Mesmo não entendendo como, sabia que se tratava da mesma entidade, por alguma razão viu ela projetada nessas duas formas. Aquelas duas sensações opostas possibilitou ver que o macabro e divino é só uma questão de interpretação. O contraste de experimentar tão próximos essas duas facetas, fez entender que a entidade mensageira da vida e da morte são as mesmas. Ambas manifestam o sagrado vivo, que se faz presente no todo
Ao escutar novamente a canção do vento no nascer do dia , sentiu algo diferente. Viu que o medo o fez fantasiar na infância, fazendo interpretar o som do vento como algo sinistro. Entendeu que o mal é apenas uma fantasia humana, tão real quanto um pesadelo ou o medo do escuro. Não era que o ser humano não cometesse “maldades”, ou que não existissem espíritos trevosos. Apenas entendeu que o “mal” é algo que existe dentro da subjetividade negligenciada .
A sombra vive dentro dos corações marcados por feridas envenenadas, entorpecidas, seja com emoções ou pensamentos tóxicos.
A qual a vida é professora que nos amadurece por meio de lições enigmáticas, que nos fere para que busquemos a sabedoria da cura. O utero de Maya-Gaya, nos nutre de entorpecentes, intoxicando por meio de ilusões, desejos, prazeres e sofrimentos. Até despertamos a jornada rumo a fonte essencial do amor. Normalmente buscamos incessantemente fora, as vezes até degustamos um pouco desse mel nas relações mundanas, mas esquecemos que carregamos o precioso pólen dentro do peito.

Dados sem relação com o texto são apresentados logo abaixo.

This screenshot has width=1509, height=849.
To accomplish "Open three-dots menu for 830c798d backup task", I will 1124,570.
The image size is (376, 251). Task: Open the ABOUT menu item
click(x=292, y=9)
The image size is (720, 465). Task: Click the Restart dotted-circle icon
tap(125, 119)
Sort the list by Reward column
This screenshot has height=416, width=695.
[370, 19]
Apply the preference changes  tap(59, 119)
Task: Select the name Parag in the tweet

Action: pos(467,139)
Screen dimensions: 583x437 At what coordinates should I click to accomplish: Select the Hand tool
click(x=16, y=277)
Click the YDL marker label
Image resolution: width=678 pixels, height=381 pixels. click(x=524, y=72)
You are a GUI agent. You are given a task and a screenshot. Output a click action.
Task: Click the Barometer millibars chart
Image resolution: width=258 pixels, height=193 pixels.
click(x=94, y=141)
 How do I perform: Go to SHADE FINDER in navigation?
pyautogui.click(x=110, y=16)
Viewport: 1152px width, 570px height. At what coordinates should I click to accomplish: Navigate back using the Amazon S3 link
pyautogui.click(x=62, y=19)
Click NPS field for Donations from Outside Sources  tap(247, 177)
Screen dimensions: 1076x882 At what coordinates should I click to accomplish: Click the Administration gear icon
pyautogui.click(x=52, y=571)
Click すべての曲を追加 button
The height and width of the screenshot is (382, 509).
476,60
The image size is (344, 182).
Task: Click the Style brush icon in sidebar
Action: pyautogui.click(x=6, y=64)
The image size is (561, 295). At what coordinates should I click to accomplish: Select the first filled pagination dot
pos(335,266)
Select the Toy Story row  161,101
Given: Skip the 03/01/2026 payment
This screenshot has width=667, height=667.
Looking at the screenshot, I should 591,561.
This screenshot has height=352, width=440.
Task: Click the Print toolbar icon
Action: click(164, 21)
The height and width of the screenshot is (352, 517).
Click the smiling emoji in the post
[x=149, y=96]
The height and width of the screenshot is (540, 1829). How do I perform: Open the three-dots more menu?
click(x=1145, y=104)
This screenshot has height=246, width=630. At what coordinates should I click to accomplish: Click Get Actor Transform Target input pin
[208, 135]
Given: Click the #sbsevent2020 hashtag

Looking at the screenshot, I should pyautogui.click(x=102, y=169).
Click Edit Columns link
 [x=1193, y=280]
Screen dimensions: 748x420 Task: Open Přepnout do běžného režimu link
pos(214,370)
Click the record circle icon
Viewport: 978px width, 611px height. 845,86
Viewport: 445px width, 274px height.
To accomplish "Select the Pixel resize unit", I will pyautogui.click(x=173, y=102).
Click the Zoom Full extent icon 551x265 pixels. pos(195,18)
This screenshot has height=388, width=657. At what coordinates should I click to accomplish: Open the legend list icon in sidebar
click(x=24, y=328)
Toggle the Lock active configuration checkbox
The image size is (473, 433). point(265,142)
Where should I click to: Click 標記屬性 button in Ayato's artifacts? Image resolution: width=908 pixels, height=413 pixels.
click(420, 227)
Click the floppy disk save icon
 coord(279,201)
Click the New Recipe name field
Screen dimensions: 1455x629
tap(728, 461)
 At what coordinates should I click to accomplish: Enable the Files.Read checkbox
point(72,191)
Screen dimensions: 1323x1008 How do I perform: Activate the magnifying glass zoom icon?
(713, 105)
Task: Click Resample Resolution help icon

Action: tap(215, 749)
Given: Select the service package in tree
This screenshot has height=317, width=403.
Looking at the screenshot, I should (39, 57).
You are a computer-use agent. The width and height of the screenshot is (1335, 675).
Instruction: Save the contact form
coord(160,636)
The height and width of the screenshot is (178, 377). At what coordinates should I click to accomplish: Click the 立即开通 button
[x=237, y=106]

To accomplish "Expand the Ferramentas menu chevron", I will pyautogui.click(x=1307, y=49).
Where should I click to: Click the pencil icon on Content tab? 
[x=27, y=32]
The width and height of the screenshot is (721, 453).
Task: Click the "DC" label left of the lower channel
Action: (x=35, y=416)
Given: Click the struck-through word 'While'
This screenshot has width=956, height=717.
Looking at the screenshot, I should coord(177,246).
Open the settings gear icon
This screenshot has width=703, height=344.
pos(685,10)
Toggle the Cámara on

O amor que mais ansiamos só nós podemos corresponder. O que nos impede de experimentar o genuíno amor propio, no final são as próprias crenças condições e limitações que nos acorrentamos. Só depois que descobrimos que criamos, governamos nosso próprio inferno, e que somos nós o mártir que nos faz refém e nos fere . Podemos nos libertar rumo à luz celestial. A busca do amor em vida nos mata, para que encontremos o eterno que se faz presente no infinito vazio da propia mortalidade.
Ao se esvaziar de tudo que não lhe serve mais, a serenidade automaticamente resurge, e todas barreiras que impediam de amar e desfrutar a vida se diluiem . Nota que não era uma questão de quanto se tinha. No meio de tantas coisas sem valor, encontrou algo essencial dentro de-si, ainda que muito pouco, era o preciso vital que precisava.